The other kind of family we meet is his “work” family. The film takes us on tour from his native Ortona to Budapest where he resides, to Paris, Los Angeles and San Francisco where he does his work. We meet his relative and right hand (producer, screenwriter, camera operator and so on) Gabriele Galetta, a man who will lose a part of his identity and all his work when Rocco retires and is quite crossed with it. There are also his co-stars and business partners like James Deen, Abella Danger, Mark Spiegler and John Stagliano who will all have the time to express their views on business. There is Rocco’s wife Rosza Tano, who also comes from the industry (she was a make-up artist on the set). And there is Kelly Stafford, Rocco Siffredi in the female form, the only one who truly understands his sexual energy and the only one he is willing to submit to, which leads to a grand finale, Rocco’s last picture.

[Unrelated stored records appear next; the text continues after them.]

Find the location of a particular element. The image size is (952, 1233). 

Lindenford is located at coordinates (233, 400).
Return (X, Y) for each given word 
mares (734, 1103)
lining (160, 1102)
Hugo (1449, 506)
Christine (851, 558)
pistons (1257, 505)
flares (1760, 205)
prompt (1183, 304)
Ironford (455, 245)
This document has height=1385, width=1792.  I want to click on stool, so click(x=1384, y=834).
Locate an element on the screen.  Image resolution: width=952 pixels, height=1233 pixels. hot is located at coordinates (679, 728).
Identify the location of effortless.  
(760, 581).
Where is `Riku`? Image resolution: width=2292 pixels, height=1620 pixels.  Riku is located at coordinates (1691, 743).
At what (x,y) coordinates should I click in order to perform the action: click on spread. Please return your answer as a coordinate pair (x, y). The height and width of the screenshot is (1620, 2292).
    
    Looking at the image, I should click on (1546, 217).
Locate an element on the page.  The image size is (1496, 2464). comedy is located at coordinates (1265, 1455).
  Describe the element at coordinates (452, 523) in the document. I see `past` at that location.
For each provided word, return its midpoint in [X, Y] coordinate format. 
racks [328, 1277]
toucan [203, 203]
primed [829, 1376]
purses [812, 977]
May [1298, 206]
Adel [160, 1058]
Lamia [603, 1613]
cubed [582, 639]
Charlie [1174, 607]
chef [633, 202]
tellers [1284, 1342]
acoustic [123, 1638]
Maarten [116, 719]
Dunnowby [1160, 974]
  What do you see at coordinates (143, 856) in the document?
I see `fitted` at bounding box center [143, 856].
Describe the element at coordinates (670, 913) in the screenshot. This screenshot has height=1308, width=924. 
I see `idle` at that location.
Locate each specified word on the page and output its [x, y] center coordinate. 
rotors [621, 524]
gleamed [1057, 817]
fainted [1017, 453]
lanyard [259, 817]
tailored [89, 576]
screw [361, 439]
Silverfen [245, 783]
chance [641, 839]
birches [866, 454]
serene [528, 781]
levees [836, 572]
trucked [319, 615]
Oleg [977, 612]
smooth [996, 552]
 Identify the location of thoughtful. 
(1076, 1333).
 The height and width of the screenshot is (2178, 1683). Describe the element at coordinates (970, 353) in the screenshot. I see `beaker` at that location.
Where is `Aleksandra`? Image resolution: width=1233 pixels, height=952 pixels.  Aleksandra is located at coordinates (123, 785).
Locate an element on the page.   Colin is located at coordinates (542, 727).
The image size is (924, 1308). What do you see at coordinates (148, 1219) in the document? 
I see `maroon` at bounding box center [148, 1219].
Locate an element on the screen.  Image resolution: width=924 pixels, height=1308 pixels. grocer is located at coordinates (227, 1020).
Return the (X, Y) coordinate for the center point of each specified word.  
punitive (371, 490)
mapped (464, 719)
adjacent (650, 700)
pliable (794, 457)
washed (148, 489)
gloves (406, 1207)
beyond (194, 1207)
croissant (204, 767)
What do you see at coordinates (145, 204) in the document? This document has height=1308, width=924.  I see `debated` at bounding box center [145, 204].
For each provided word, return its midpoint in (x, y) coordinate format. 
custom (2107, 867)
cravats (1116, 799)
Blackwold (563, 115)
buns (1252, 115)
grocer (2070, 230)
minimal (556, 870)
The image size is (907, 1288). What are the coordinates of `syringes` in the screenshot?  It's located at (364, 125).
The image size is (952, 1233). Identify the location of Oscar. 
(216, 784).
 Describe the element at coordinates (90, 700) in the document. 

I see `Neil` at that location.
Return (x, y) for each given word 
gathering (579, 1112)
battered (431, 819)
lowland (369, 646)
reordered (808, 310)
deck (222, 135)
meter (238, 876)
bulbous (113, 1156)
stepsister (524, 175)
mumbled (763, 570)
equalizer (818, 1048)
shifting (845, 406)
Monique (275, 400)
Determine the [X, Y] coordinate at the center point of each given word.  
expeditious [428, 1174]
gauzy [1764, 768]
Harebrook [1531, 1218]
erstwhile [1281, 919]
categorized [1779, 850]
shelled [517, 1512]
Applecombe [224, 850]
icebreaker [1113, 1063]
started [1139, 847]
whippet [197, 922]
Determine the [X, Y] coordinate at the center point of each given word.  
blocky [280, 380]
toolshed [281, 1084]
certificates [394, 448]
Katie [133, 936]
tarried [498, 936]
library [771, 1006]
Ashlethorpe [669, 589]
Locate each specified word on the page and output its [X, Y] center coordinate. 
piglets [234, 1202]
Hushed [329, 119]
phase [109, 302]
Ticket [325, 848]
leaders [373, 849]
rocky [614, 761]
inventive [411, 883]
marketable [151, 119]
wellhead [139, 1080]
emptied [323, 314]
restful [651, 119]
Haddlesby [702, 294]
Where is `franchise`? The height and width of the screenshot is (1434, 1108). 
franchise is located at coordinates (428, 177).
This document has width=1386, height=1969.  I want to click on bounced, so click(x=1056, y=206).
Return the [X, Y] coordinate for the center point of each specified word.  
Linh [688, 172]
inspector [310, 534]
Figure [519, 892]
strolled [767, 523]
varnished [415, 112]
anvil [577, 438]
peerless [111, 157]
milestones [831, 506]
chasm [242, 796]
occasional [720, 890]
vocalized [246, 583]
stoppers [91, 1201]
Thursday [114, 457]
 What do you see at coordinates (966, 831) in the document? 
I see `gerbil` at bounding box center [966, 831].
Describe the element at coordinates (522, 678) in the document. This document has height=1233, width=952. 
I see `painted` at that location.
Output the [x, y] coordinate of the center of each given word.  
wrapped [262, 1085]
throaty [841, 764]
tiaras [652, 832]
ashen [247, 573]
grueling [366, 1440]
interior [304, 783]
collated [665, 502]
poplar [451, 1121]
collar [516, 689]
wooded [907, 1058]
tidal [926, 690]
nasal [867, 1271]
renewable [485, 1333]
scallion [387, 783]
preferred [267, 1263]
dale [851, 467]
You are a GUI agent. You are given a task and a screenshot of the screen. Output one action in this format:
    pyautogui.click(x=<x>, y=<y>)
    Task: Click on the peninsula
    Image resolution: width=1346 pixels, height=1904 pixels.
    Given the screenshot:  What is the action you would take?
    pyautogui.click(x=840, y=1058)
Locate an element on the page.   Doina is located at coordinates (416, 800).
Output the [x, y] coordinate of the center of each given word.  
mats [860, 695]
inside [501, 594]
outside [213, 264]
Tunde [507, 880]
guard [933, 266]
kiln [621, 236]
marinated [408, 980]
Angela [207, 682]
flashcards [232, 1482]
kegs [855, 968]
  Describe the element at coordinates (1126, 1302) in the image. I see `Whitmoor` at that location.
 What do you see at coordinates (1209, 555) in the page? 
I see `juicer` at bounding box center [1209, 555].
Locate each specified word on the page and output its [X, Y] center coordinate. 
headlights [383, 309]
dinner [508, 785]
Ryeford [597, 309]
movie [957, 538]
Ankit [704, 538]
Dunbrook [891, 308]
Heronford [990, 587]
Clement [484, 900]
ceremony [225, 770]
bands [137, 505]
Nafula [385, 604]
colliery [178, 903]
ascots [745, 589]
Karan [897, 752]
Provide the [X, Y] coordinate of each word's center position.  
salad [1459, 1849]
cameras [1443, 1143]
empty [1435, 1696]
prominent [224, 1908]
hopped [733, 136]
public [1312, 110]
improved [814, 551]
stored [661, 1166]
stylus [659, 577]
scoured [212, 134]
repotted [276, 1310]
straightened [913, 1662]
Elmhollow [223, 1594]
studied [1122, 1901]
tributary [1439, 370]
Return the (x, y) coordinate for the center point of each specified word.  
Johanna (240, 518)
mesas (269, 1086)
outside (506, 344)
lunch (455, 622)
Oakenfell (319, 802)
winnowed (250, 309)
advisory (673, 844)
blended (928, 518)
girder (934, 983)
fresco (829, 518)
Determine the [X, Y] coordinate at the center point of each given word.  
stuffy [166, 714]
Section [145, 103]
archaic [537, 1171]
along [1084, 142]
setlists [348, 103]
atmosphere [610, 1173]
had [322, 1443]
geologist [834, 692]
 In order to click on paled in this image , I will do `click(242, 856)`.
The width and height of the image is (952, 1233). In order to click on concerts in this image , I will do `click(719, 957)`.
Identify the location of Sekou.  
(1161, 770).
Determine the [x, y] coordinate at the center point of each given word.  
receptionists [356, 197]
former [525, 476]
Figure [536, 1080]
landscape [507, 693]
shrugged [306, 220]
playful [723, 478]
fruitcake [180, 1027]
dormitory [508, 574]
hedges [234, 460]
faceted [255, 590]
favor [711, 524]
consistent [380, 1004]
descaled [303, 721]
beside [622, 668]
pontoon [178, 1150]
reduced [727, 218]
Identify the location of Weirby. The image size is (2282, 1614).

The film itself has problems with focus at first and it is evident that its star has taken over right from the start. The problem is not that Rocco is not an interesting person, because he is, and his life and career is a real story. But he is not as eloquent as he thinks he is, and much of his “wisdom” from “real life” will seem like an undercooked cliché along the lines of his Catholic upbringing or just kind of sleazy. There is also a slight problem with the lack of standpoint of the director duo, Thierry Demaiziere and Alban Teurlai, who are, obviously, both too impressed with their subject.


Luckily, when it comes to the business, Rocco as a character is more frank and vocal, and film converges to something more meaningful once it gets solely on that track in the second half. More emotions will be shown in bizarre rituals like naked people congratulating one another after the gangbang scene, in cigarette break during the shooting, in Gabriele’s mess-ups and temper issues and in melancholy of finally closing a certain chapter in life, no matter how hard it got. Roccois a stunning portrait of an industry from the insider’s perspective and deserves the praise for that.